By Hollis Taylor
Recently I am having a short break from drag meanwhile I dive into my other interests in life such as alternative spiritual practices, intentional fires, drum & dance circles, nature, organic sustainable gardening, and festivals of all sorts. Everything is completely different for me than last spring and early summer. One of the biggest differences is that I noticed the emergence of my feminine, as if I pulled a bunch of weeds from around her and she is filling in. I feel, honestly, more balanced. As if the ability to express my masculinity has allowed for me to have a more stable feeling of balance. I feel like I have one foot in each gender expression. Which allows for the androgynous to emerge, the neither. It seems to be how I reach that feeling of androgynous is to be sure both have a strong outlet.
When I was a mother of a young boy and a wife to a husband I felt off balance and I knew it – I just didn’t know the path. I just began to weed the path like the patient virgo I am and upon it I discovered that I was not simply a mother and I no longer wanted to be a wife. I had so much more to me and my masculinity often threw temper tantrums. I pursued my desires for other womyn and was given the space to begin to discover my masculinity. When I got into drag I was given a stage, a place and an outlet to express what is masculine for me. Its like an honoring of our internal masculine.

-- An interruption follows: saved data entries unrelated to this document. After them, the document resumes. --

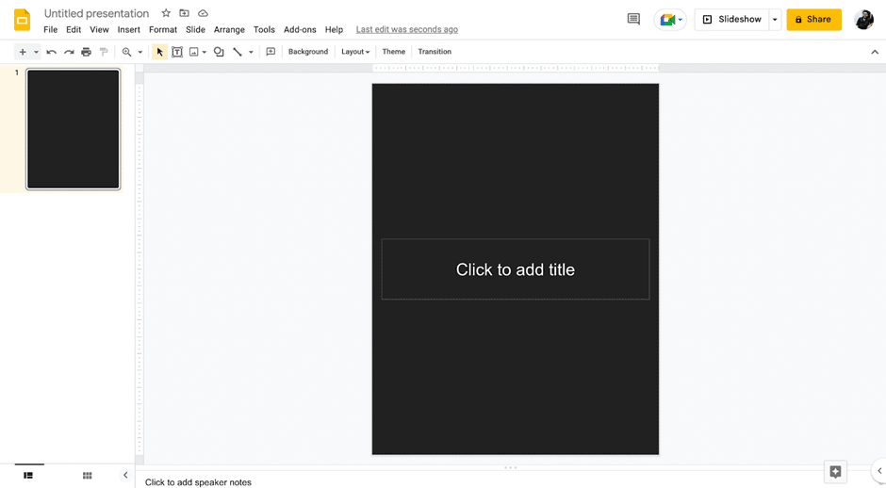Click the Redo arrow in toolbar
886x488 pixels.
point(69,52)
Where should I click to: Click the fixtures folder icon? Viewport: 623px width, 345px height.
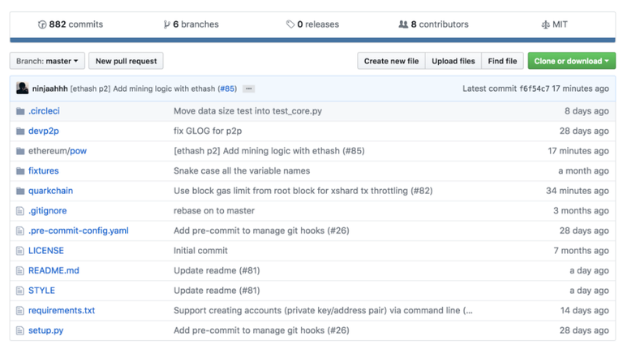point(20,171)
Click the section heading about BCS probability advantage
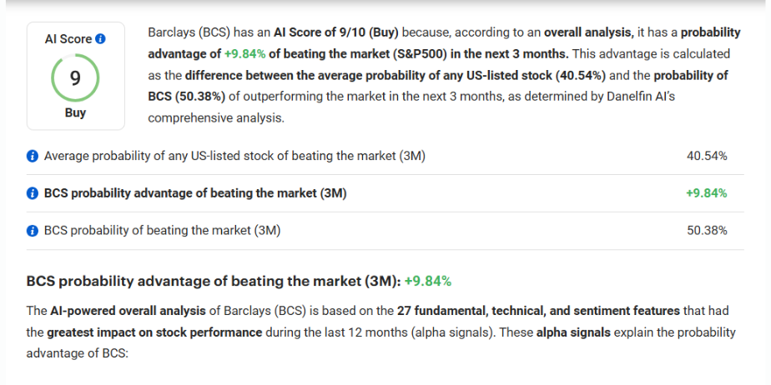Image resolution: width=771 pixels, height=385 pixels. click(239, 282)
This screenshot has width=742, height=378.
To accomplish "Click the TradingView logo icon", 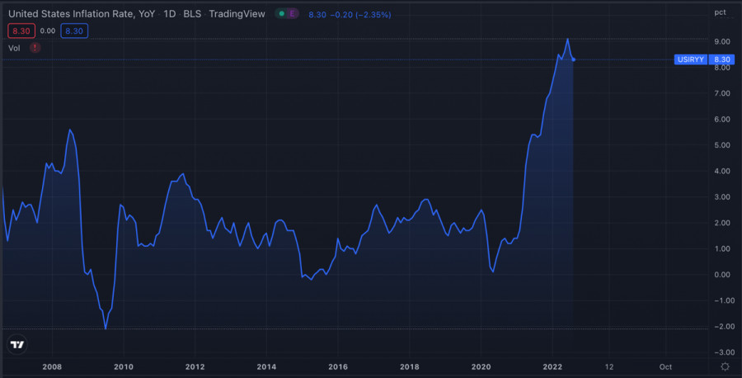I will [16, 344].
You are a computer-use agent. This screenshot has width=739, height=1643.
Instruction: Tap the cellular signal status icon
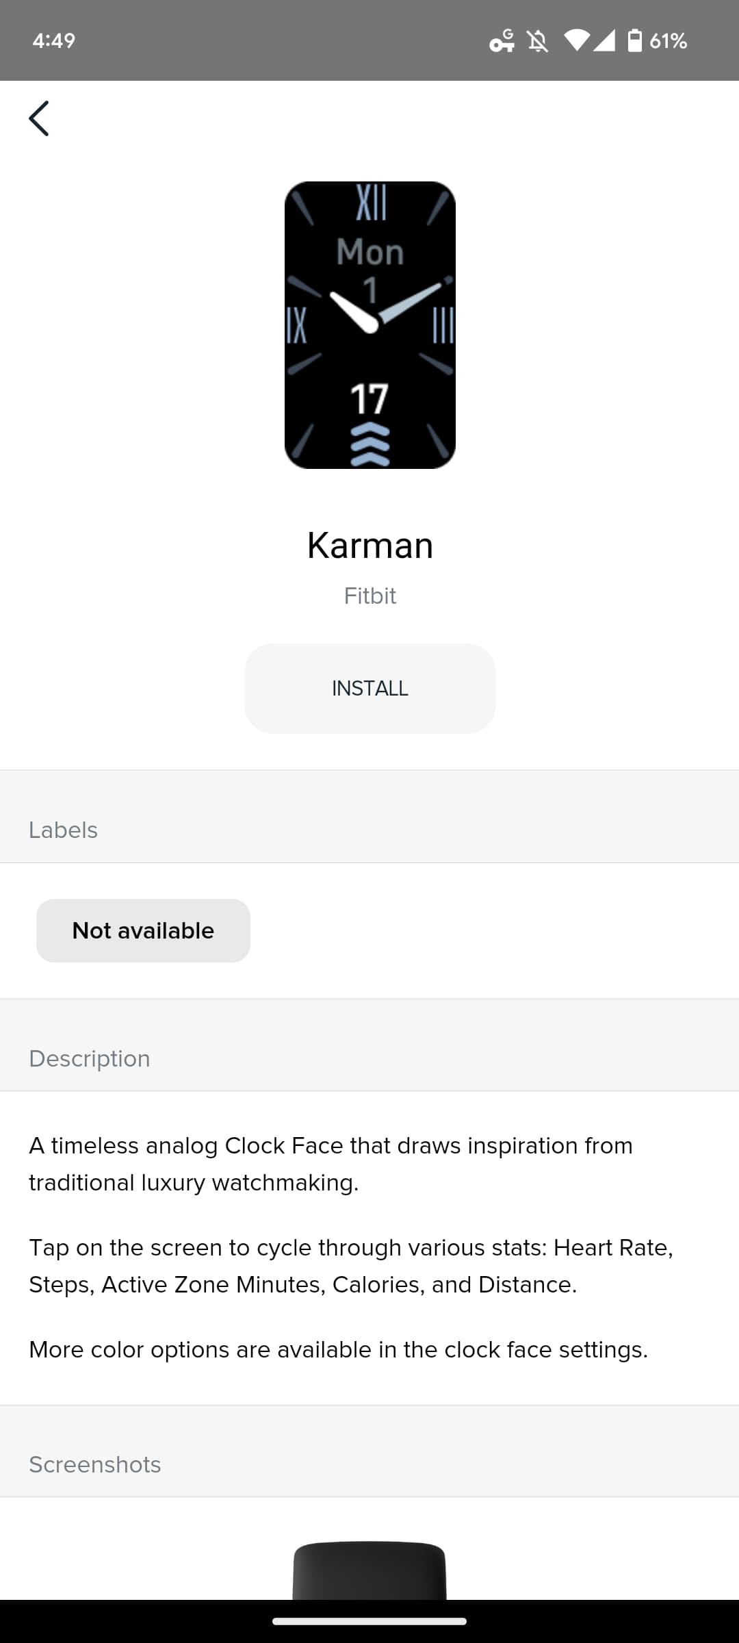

Then as I learned from the strongest womyn I know how to handle large fires with gorgeous presentation. How to enjoy each moments beauty and to find it, no matter what is going on around you. Then I began to notice my plants this spring and mugwort, a very feminine medicinal herb, got my attention. We had a dance and I honored my internal monthly cycle that reminds me of my inner femininity. I talk about it here in my Butch Journey’s Blog. Then I simply allowed her space with no fears about how others will feel about my gender expression. At this point in my life it no longer matters. I don’t care how you see my gender or its expression – you are welcome to your own interpretation, I would love to hear all about it.
As for me I am simply androgynous at this time, finding neither gender present. Interestingly, I feel balanced. It’s a good feeling.